### [Directive 1]
In the article on the Iran nuclear talks, restate the passage starting with "Negotiations between Iran" and going on through "to establish contacts.", substituting "exchanges" for "contacts".
### [Directive 2]
According to the article on the Iran nuclear talks, where and when did the negotiations begin?

* start Document excerpt *

The negotiations began in Vienna in April last year but hit a snag in March amid differences between Tehran and Washington, notably over a demand by Iran that its Islamic Revolutionary Guard Corps be removed from a US terror list.
Separate, indirect talks between Iran and the United States will be held under EU mediation in a Gulf Arab country to try to hammer out the remaining sticking points, Borrell said.
“We will resume the talks on the JCPOA in the coming days… I mean quickly, immediately,” Borrell told a news conference in the Iranian capital, referring to the accord by its formal name, the Joint Comprehensive Plan of Action.
The landmark nuclear deal has been hanging by a thread since 2018, when then US president Donald Trump unilaterally withdrew from the accord and began imposing harsh economic sanctions on America’s arch enemy.
The administration of incumbent US President Joe Biden has sought to return to the agreement, saying it would be the best path with the Islamic republic.
Separate Iran-US talks
“We agreed today that this visit will be followed by the resumption of negotiations also between Iran and the US facilitated by my team to try to solve the last outstanding issues,” said Borrell.
Negotiations between Iran and the United States would be held in a Gulf country to avoid confusion with the broader talks in Vienna, he said.
“Because they’re bilateral contacts between Iran and the United States, we prefer to do it in a different place,” Borrell said.
He said the contacts would begin “sooner than you can imagine” but would be indirect with his EU team on hand to establish contacts.
The JCPOA itself was agreed after initial contacts between Iran and the United States in the neutral Gulf sultanate of Oman, which has long maintained good relations with both parties.

* end Document excerpt *
* start Data extract *

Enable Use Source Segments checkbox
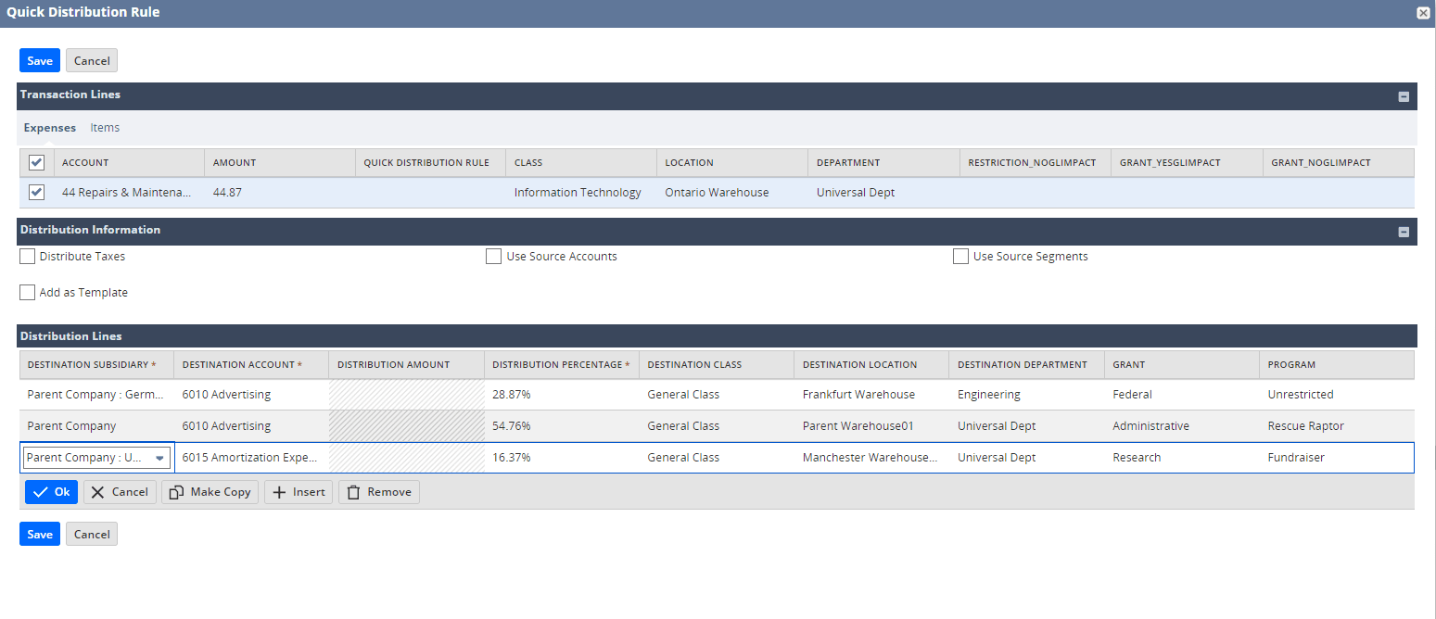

* end Data extract *

### [Written response 1]
Negotiations between Iran and the United States would be held in a Gulf country to avoid confusion with the broader talks in Vienna, he said.
“Because they’re bilateral exchanges between Iran and the United States, we prefer to do it in a different place,” Borrell said.
He said the exchanges would begin “sooner than you can imagine” but would be indirect with his EU team on hand to establish exchanges.

### [Written response 2]
In Vienna, in April last year.